• _WHAT IS EXPECTED_: Set every entry down again precisely.

==== RECORDED INFORMATION

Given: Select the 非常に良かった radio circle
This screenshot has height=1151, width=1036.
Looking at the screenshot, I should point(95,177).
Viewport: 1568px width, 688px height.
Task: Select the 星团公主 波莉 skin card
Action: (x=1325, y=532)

========

• _EXERCISE OUTPUT_:
Given: Select the 非常に良かった radio circle
This screenshot has height=1151, width=1036.
Looking at the screenshot, I should point(95,177).
Viewport: 1568px width, 688px height.
Task: Select the 星团公主 波莉 skin card
Action: (x=1325, y=532)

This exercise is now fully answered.